• _WHAT IS NEEDED_:
Using the listing below, give again exactly the lines from the line with "Click the 'Половой акт' heart legend icon" to the line with "The height and", inclusive, without the pictures.

• _EXERCISE INPUTS_:
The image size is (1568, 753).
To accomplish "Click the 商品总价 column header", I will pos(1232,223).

...

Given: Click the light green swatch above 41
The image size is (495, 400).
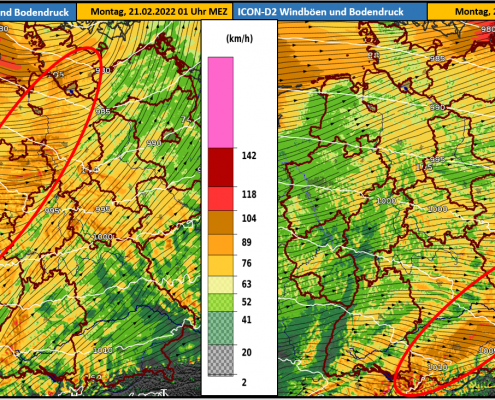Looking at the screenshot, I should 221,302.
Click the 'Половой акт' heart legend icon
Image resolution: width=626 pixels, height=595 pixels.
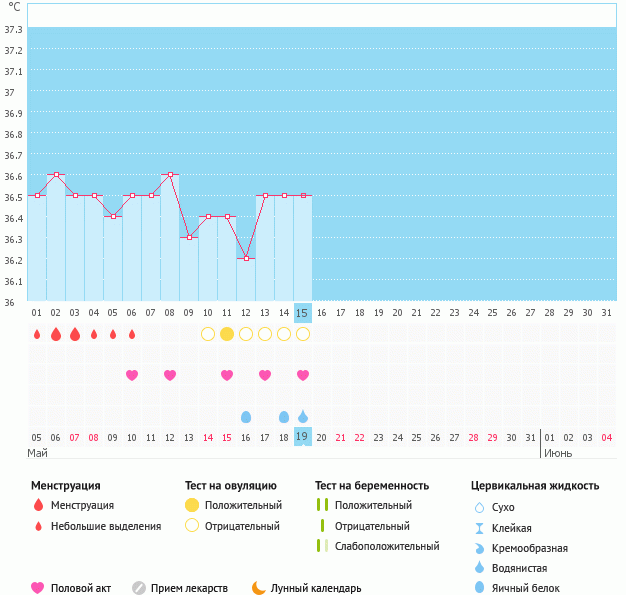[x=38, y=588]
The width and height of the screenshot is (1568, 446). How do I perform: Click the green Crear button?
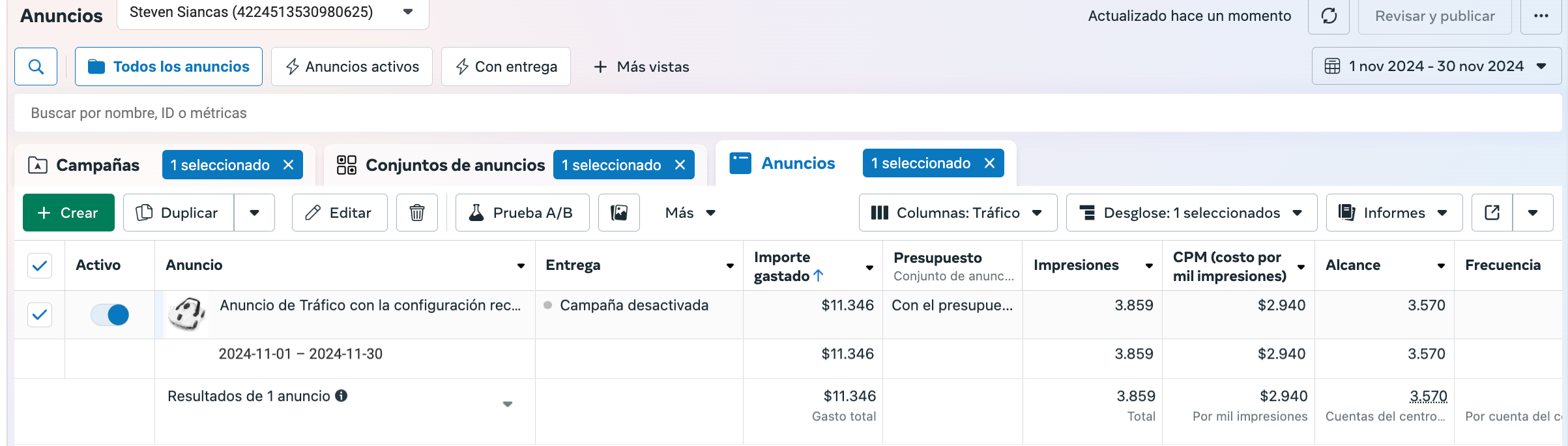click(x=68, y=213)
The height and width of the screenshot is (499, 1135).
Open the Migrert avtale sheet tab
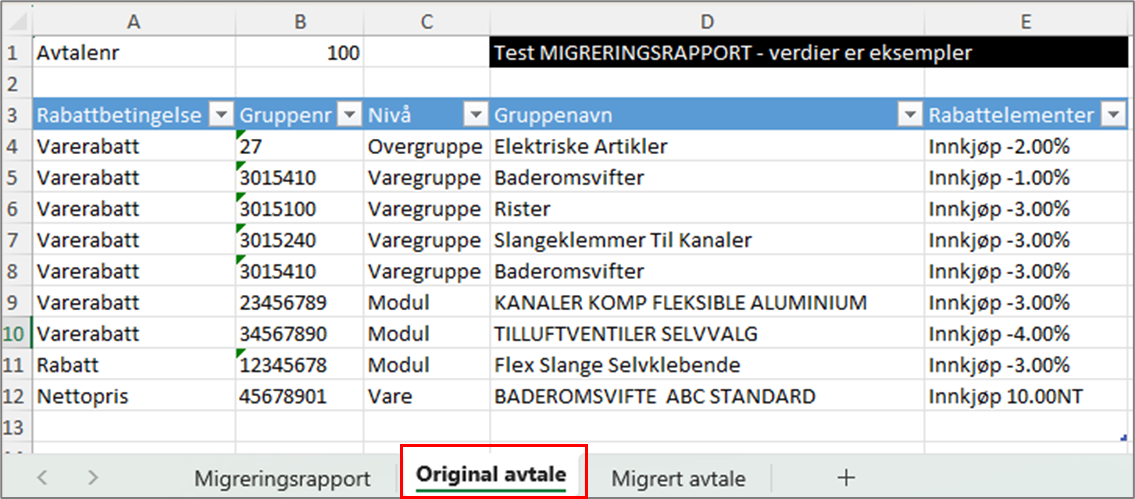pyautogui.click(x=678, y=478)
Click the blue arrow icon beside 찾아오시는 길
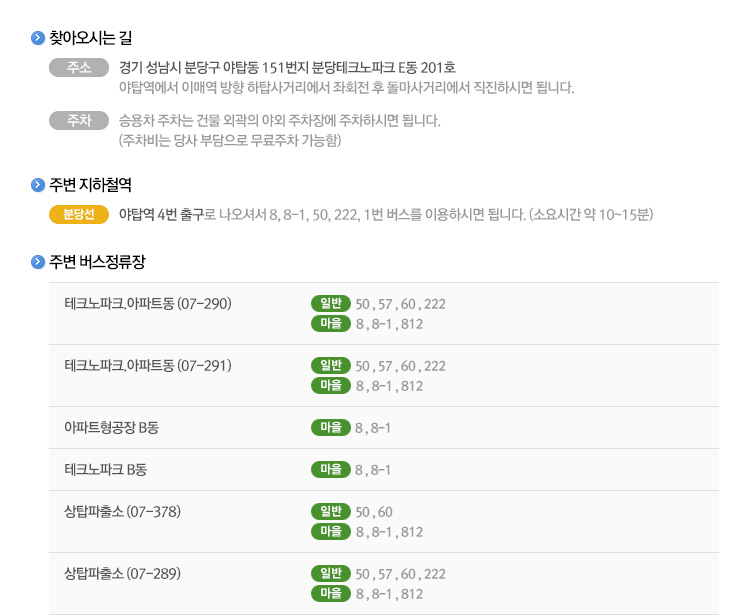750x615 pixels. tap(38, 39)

--

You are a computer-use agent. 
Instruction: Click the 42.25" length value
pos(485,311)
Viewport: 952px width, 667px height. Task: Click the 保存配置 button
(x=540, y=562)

• _RESULT FOR THIS TASK_:
Click the 'Половой акт' heart legend icon
Image resolution: width=626 pixels, height=595 pixels.
[x=38, y=588]
The width and height of the screenshot is (1568, 446). How do I perform: Click the green Crear button?
click(x=68, y=213)
The height and width of the screenshot is (499, 1135).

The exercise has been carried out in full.